• [Pixel coordinate grounding data]:
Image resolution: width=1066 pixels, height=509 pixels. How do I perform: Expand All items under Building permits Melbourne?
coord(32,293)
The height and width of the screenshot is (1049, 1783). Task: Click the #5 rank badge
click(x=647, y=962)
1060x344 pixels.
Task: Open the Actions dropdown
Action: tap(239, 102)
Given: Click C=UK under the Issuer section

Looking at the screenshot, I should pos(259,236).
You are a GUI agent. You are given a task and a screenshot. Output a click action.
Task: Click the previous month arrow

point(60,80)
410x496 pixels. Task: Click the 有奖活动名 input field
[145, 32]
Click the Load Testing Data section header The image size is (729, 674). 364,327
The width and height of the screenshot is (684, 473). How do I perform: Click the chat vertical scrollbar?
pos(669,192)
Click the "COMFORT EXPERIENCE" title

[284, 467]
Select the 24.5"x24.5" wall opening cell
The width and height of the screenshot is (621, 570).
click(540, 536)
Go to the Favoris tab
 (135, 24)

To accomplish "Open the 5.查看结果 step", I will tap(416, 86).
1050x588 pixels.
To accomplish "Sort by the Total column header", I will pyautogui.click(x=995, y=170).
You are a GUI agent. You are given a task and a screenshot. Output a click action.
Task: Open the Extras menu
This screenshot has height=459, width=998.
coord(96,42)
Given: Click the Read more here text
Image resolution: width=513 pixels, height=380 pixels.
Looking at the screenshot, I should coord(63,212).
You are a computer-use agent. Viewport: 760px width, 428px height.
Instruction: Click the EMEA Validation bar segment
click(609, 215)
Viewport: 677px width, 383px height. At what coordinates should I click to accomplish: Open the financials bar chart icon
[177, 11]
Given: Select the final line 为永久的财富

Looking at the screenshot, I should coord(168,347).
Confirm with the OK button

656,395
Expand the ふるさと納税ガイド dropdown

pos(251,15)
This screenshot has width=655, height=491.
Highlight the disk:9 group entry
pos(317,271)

• [Work request]: Each entry above is to be repeated exactly as it appears.

• [Response]:
Image resolution: width=1066 pixels, height=509 pixels. How do I perform: Expand All items under Building permits Melbourne?
coord(32,293)
The height and width of the screenshot is (1049, 1783). Task: Click the #5 rank badge
click(x=647, y=962)
1060x344 pixels.
Task: Open the Actions dropdown
Action: tap(239, 102)
Given: Click C=UK under the Issuer section

Looking at the screenshot, I should pos(259,236).
You are a GUI agent. You are given a task and a screenshot. Output a click action.
Task: Click the previous month arrow

point(60,80)
410x496 pixels. Task: Click the 有奖活动名 input field
[145, 32]
Click the Load Testing Data section header The image size is (729, 674). 364,327
The width and height of the screenshot is (684, 473). How do I perform: Click the chat vertical scrollbar?
pos(669,192)
Click the "COMFORT EXPERIENCE" title

[284, 467]
Select the 24.5"x24.5" wall opening cell
The width and height of the screenshot is (621, 570).
click(540, 536)
Go to the Favoris tab
 (135, 24)

To accomplish "Open the 5.查看结果 step", I will tap(416, 86).
1050x588 pixels.
To accomplish "Sort by the Total column header", I will pyautogui.click(x=995, y=170).
You are a GUI agent. You are given a task and a screenshot. Output a click action.
Task: Open the Extras menu
This screenshot has height=459, width=998.
coord(96,42)
Given: Click the Read more here text
Image resolution: width=513 pixels, height=380 pixels.
Looking at the screenshot, I should coord(63,212).
You are a computer-use agent. Viewport: 760px width, 428px height.
Instruction: Click the EMEA Validation bar segment
click(609, 215)
Viewport: 677px width, 383px height. At what coordinates should I click to accomplish: Open the financials bar chart icon
[177, 11]
Given: Select the final line 为永久的财富

Looking at the screenshot, I should coord(168,347).
Confirm with the OK button

656,395
Expand the ふるさと納税ガイド dropdown

pos(251,15)
This screenshot has width=655, height=491.
Highlight the disk:9 group entry
pos(317,271)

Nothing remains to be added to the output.